------ EXTRACTED TEXT

Single by Little Birdy

from the album Confetti
- Released: April 2009
- Genre: Indie rock
- Length: 3:39:00
- Label: Eleven/Universal
- Songwriter(s): Katy Steele
- Producer(s): Steve Schram, Little Birdy

Little Birdy singles chronology
| "After Dark" (2007) | "Brother" (2009) | "Summarize" (2009) |

= Brother (Little Birdy song) =

"Brother" is the first single released from Australian indie rock band Little Birdy's third studio album, Confetti. The song reached No. 90 on the Australian Singles Chart, and polled at No. 34 on the Triple J Hottest 100 of 2009. Originally offered as a free download, the song is also the fifth track on the "Summarize" single.

== Background ==

The song is written by singer and guitarist Katy Steele and features Paul Kelly on backing vocals and harmonica, but for live performances and in the music video for the song, bassist Scott ('Barney') O'Donoghue plays the harmonica.

The experience of working with Paul just reminded me of why he’s such a legend. It wasn’t like he just rocked up to the studio to do a session – he really poured everything into it. We kinda felt like he joined our band for that day and that was a pretty great feeling.
— Katy Steele

The song, according to Matt Chequer, was a last minute addition to the album while the band recorded at Melbourne's Sing Sing Studios.

------------

> [WORK TO DO]
a – List every individual person named in the article on the Little Birdy song "Brother."
b – Extend the article on the Little Birdy song "Brother" by writing what would follow its final sentence.

------ DATA SEGMENT

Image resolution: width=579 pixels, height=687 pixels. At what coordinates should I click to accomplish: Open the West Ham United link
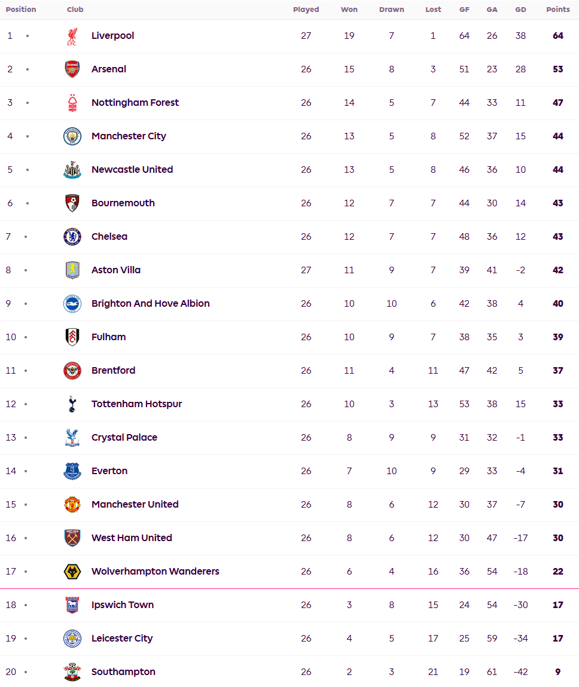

------------

> [ANSWERS FOR THIS EXERCISE]
a – Katy Steele, Steve Schram, Paul Kelly, Scott ('Barney') O'Donoghue, Matt Chequer

b –
Brother was one of the later songs Katy wrote, but she didn’t actually think it was that good. She showed us late one afternoon when we’d had a bit of a crap day. She said, 'Ah, well I’ve got this song' and we were all blown away by it. We recorded it there and then and it pretty much stayed like that for the album. I thought the song would sound good with a harmonica on it, but we didn’t really know anyone who could play harmonica apart from Paul Kelly. Katy gave him a call to see if he’d be interested. He was up for it and in town, so it worked really well. I dunno what it is about their two voices, because separately you’d think that they wouldn’t work, but they do sound really lovely together I think.
— Matt Chequer

In an interview on Triple J when Steele was queried whether the song was about her brother Luke, she responded "It's about a lot of things. I don't write songs about one thing. I mean yeah, obviously the first line is about him but y'know the second line is about my Dad and the third line's about my Mama. It's really just about family."

==Track listing==

Brother
| No. | Title | Length |
|---|---|---|
| 1. | "Brother" | 3:39 |

==Charts==

Chart performance for "Brother"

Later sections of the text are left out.